El título de este artículo es evocación de Maurice Ravel y su ópera o mejor "fantasía lírica" (1925), ante cuyo travieso protagonista cobran vida los objetos. Puro sortilegio fue el concierto del Kursaal, cuyo programa fue una sabia selección de arias de dos compositores supremos del Barroco escritas para sus castrati: Haendel para Carestini y el napolitano Nicola Porpora para su discípulo Farinelli.
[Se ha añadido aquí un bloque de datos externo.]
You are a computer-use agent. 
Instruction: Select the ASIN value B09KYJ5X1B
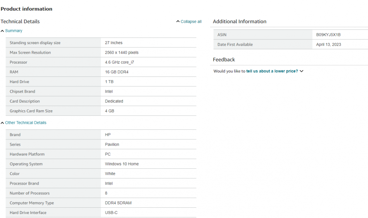coord(328,35)
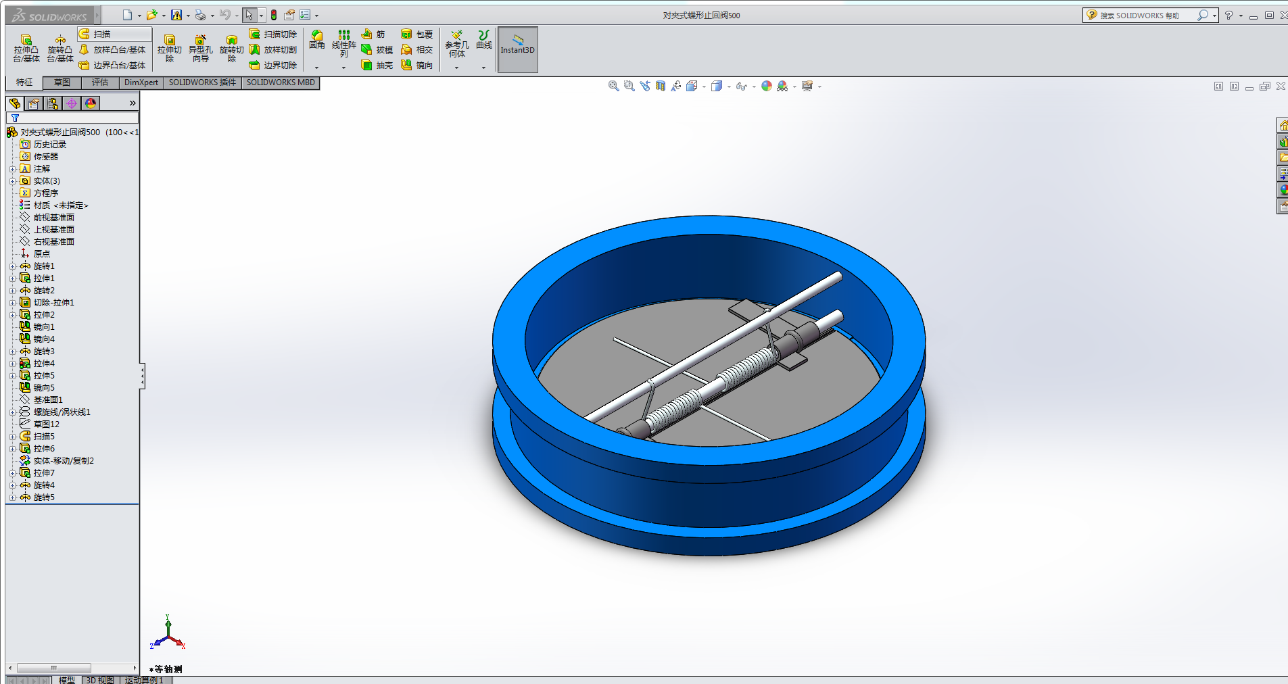The height and width of the screenshot is (684, 1288).
Task: Click the Zoom to Fit magnifier icon
Action: [x=613, y=86]
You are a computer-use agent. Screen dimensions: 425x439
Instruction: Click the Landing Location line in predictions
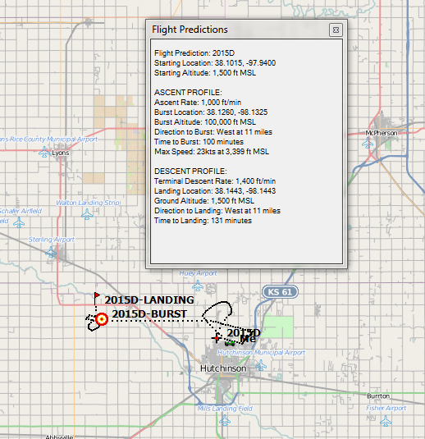pyautogui.click(x=215, y=191)
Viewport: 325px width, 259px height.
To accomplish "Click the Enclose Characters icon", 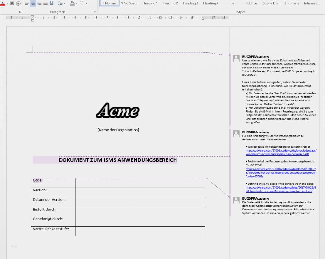I will tap(18, 3).
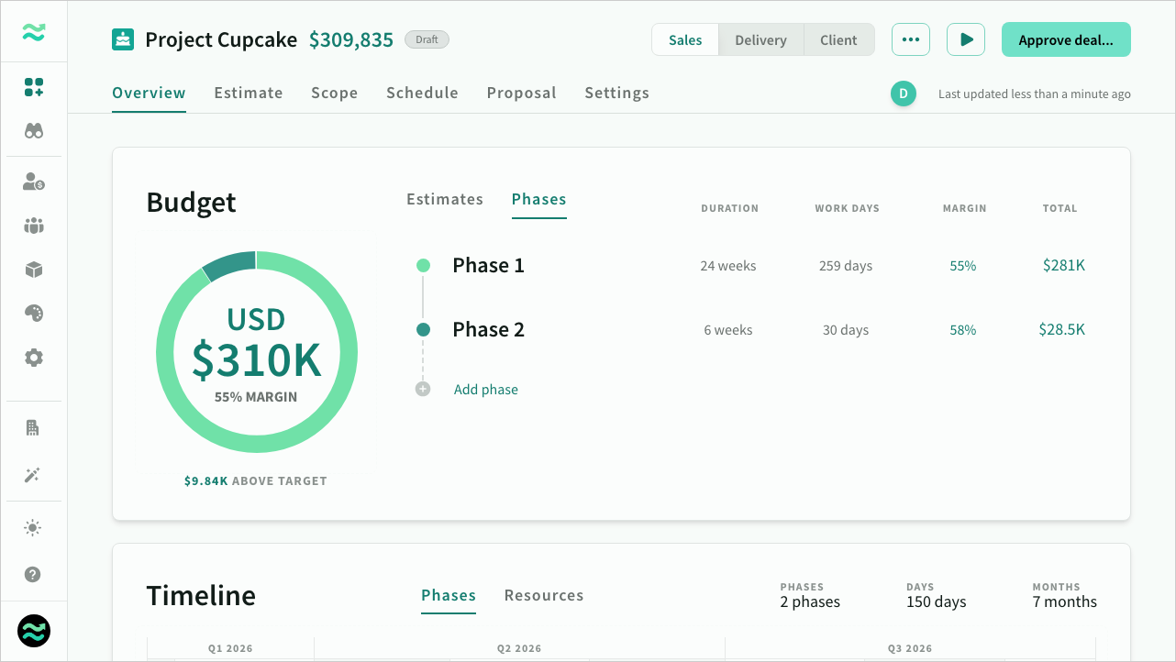Click the Approve deal button
Screen dimensions: 1176x662
click(x=1066, y=39)
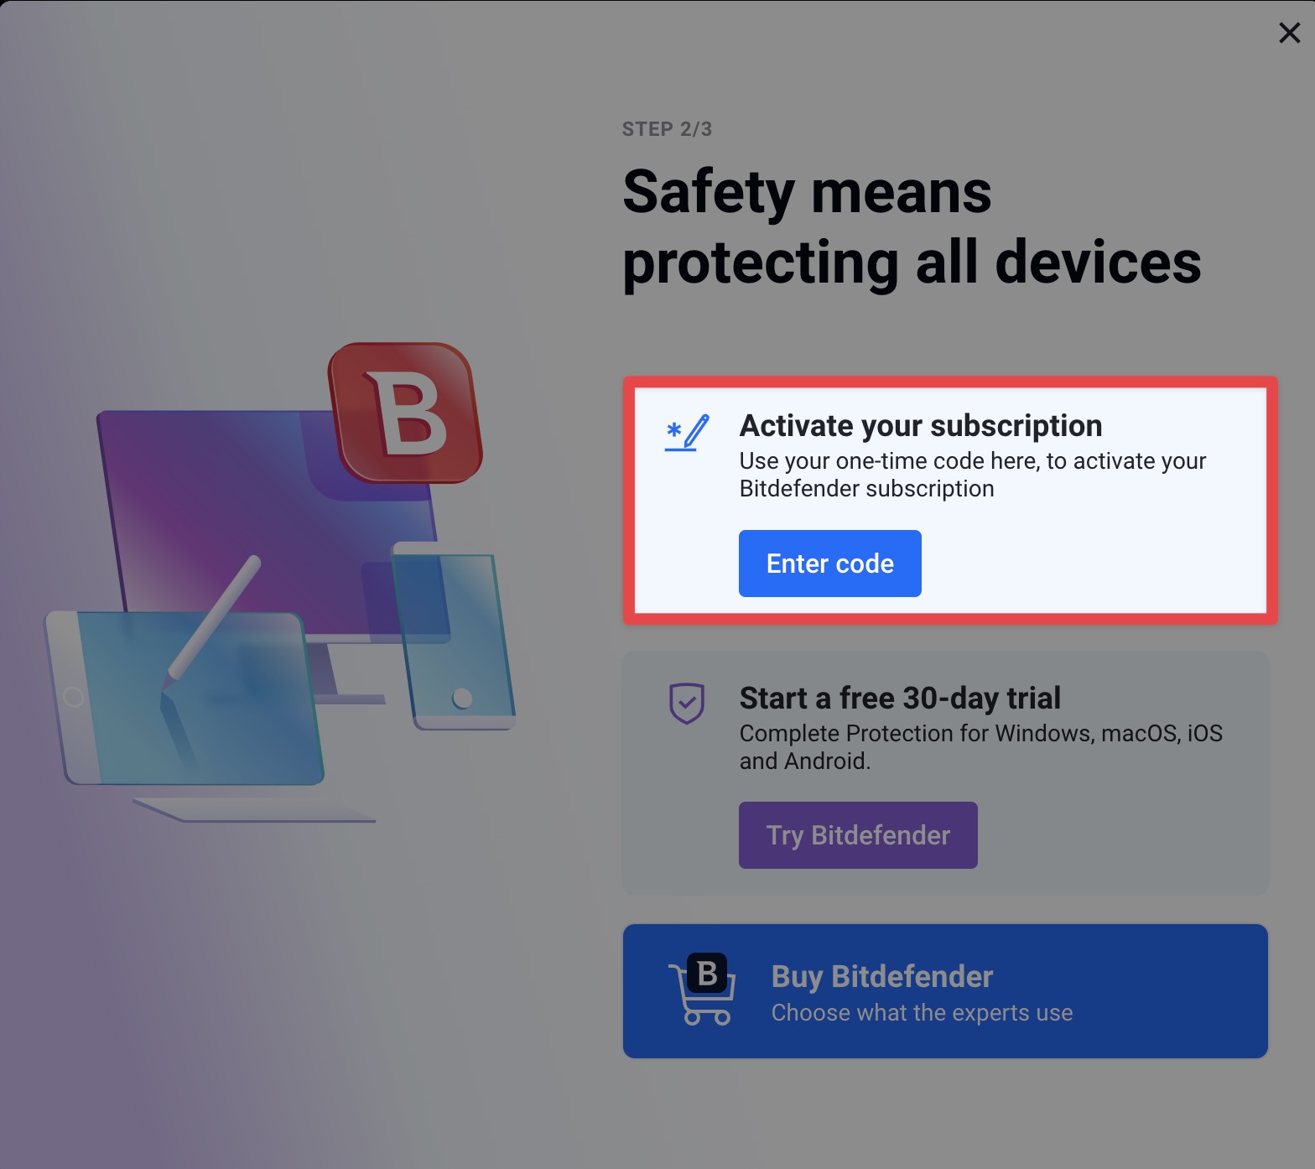Click the purple shield checkmark icon
Image resolution: width=1315 pixels, height=1169 pixels.
point(687,703)
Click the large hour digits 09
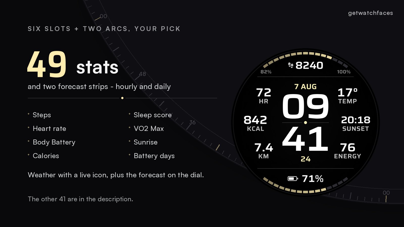Viewport: 404px width, 227px height. pos(306,106)
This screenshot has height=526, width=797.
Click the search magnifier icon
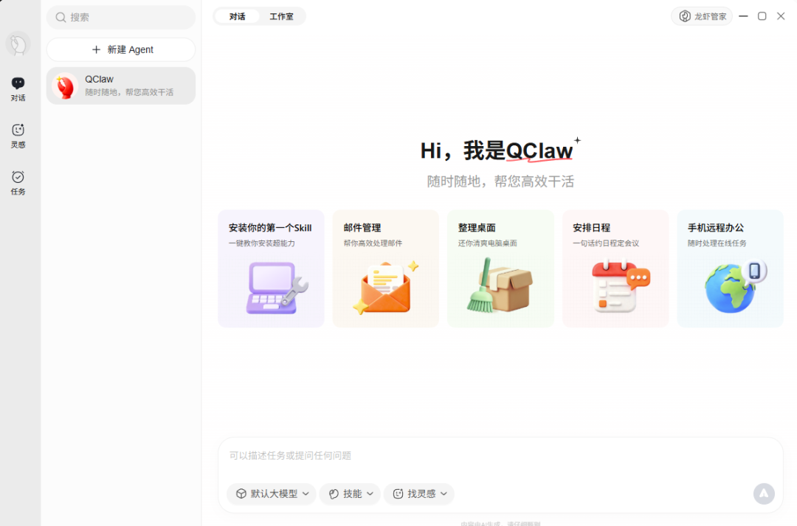(61, 17)
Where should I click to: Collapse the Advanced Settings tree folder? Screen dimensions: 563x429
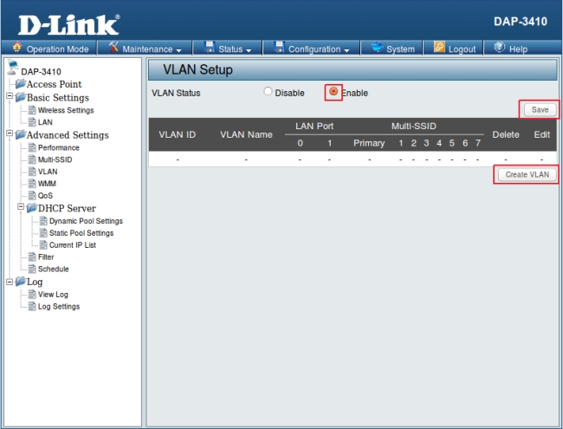pos(9,135)
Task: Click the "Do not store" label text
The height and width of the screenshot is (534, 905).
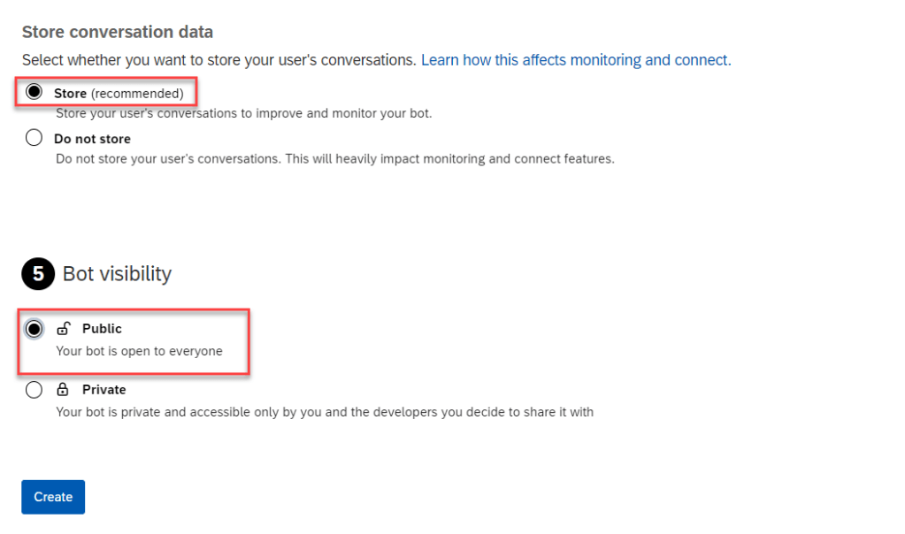Action: (92, 139)
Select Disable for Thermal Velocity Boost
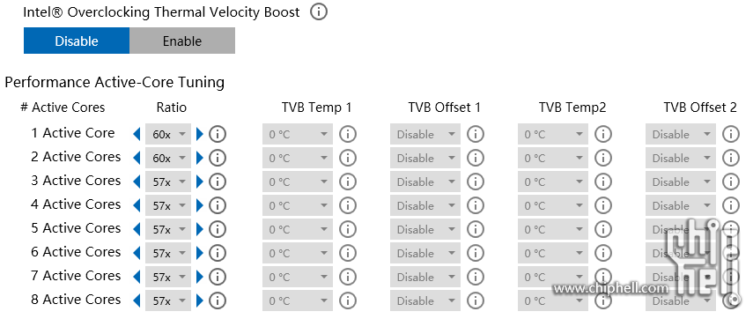The image size is (753, 319). coord(77,41)
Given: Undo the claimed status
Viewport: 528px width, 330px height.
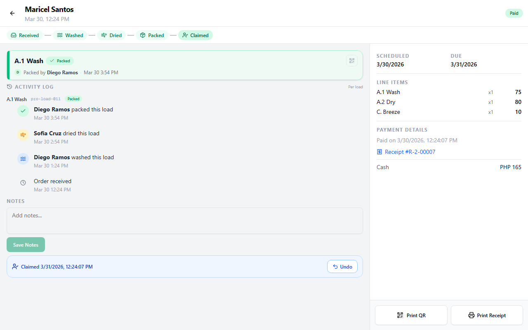Looking at the screenshot, I should click(342, 267).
Célebre por sus interpretaciones del Barroco, con las que inició su trayectoria, Jaroussky no se ha conformado con esas maravillas pirotécnicas o líricas, sino que, de manera creciente con los años, ha ido buscando un mundo más espiritual e íntimo, sea comunicado por la música sacra del propio Barroco, los Liederde Schubert o la mélodie francesa entre el siglo XIX y el XX, explorando a la par diversas formas de acompañamiento, ya no sólo la orquesta barroca -de sonoridad sutil pero que va aumentando con el tiempo aun estando todavía lejos de la gran orquesta sinfónica del XIX- sino el piano, formaciones camerísticas de cuerda o, ahora mismo, la guitarra, no tanta novedad porque en sus interpretaciones de música italiana del XVII, menos conocida que la del XVIII pero de igual excelencia, ha cantado con acompañamiento de tiorba, laúd, guitarra barroca o arpa.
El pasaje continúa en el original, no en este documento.